With the partial government shutdown avoided, one group was left out from the compromise.
DACA recipients won't be receiving any benefits for their status and continue to be in limbo.
That effects people like Osiris Badillo, a Valley millennial, who is enrolled in college and has a steady income working at a McAllen hotel.
"My mom brought me here when I was 15 days old, so basically [the Valley] is my home,” Badillo said.
Badillo is originally from Tampico, Mexico.
She is also a Deferred Action for Childhood Arrivals recipient, also known as DACA. A program created under the Obama administration to keep the children brought by their parents illegally into the U.S. from being considered a priority for deportation. DACA recipients receive a work permit but are still undocumented and the program could end at any time.
"I remember the first time where the government was saying, ‘You know what, you're not going to be able to renew your DACA.’ It was scary," Badillo said.
President Trump had originally promised extending DACA protections for more time in exchange for a $5 billion border wall, along with fears of another government shutdown, but that didn't happen.
"This new budget deal doesn't include any legalization for DACA or TPS holders," said Miriam Ayala, an immigration attorney.
Ayala says while TPS recipients will have their status expire within the next year, DACA recipients are left in a limbo.

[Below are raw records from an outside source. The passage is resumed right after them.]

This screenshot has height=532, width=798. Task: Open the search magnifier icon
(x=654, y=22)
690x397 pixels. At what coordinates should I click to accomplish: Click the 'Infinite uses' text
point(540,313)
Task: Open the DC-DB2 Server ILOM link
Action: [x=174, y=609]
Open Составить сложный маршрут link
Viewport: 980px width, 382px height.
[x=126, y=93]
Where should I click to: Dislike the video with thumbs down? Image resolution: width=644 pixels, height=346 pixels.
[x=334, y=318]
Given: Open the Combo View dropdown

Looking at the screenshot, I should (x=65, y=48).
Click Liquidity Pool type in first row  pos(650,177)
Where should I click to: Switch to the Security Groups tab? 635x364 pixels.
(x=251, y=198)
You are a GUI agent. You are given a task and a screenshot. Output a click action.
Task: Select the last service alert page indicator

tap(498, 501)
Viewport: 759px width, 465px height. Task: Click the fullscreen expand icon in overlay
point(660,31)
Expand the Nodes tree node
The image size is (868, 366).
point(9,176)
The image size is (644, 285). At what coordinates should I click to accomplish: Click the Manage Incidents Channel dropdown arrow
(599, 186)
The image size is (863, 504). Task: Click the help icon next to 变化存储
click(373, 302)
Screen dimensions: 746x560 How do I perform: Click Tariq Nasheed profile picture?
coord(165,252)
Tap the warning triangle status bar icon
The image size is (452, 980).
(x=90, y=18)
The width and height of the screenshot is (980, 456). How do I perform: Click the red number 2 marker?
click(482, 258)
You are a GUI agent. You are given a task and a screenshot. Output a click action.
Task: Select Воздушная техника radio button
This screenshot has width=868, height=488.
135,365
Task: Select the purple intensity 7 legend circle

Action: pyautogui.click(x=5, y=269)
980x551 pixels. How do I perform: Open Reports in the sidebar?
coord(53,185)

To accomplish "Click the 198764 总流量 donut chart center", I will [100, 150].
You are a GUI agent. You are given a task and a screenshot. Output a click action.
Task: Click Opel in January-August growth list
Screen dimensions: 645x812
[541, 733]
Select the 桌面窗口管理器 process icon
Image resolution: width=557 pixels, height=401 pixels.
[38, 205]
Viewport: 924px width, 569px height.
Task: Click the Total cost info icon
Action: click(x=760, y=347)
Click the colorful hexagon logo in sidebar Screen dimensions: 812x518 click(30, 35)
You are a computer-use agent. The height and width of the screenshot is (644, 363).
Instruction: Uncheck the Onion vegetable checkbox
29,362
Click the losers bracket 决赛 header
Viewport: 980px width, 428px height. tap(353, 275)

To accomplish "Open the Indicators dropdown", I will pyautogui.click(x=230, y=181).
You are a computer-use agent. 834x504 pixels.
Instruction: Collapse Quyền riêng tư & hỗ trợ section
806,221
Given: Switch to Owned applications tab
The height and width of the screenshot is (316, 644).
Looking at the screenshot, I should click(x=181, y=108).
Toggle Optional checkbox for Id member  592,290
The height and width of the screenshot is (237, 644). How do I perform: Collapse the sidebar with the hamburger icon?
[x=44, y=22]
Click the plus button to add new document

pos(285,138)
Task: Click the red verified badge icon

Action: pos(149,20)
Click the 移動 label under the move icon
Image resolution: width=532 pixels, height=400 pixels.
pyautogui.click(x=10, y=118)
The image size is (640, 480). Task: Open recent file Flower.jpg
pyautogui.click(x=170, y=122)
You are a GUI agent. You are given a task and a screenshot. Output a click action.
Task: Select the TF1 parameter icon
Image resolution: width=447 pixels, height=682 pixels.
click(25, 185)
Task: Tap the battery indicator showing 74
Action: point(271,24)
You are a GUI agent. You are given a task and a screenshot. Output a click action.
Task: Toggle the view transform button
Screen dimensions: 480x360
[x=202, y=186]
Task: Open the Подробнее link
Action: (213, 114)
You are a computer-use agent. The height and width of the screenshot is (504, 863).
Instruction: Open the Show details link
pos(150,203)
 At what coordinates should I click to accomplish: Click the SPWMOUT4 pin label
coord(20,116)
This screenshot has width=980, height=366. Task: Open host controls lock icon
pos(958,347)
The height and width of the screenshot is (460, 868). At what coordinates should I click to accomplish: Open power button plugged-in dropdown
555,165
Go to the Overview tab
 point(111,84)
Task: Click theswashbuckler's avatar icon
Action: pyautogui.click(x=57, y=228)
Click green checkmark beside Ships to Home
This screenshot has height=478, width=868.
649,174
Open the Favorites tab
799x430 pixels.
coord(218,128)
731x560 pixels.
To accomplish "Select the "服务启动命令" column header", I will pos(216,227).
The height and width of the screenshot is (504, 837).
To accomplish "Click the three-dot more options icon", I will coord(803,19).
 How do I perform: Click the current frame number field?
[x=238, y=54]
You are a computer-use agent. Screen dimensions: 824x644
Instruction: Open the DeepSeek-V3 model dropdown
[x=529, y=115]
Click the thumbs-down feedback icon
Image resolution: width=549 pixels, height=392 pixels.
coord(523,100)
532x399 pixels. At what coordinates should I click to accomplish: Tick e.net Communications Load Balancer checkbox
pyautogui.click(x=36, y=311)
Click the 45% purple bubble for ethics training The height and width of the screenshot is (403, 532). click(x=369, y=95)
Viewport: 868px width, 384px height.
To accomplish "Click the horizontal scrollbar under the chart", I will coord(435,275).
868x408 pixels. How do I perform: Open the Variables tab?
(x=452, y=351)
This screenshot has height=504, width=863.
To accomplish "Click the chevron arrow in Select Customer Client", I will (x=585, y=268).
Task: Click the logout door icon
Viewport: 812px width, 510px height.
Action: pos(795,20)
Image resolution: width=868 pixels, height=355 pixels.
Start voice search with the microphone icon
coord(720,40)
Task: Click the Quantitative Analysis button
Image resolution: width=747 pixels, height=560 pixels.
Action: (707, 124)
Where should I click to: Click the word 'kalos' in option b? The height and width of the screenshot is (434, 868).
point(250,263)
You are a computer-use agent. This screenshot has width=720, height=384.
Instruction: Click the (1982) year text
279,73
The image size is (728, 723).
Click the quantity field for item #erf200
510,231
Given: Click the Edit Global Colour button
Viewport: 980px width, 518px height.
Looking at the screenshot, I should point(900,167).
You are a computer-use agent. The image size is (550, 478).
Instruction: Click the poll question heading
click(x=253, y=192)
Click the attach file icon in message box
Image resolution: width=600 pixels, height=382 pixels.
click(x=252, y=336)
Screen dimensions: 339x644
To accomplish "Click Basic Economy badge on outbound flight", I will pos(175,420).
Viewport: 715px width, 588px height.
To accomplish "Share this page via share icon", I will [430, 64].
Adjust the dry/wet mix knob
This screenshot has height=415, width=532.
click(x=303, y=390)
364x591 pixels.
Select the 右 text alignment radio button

"Most of these people have lived here since they were very young, they don't know any other country except the United States,” Ayala said. “So sending them to another country is just very scary for them."
"I think the thing that a lot of people don't understand is that it's not our fault,” Badillo said. “We didn't do anything to be brought to the United States. Our parents just wanted to give us a better opportunity."
Immigration attorneys recommend DACA recipients renew their work permits before the next deadline or to speak to an attorney about possible ways of legalizing their immigration status if possible.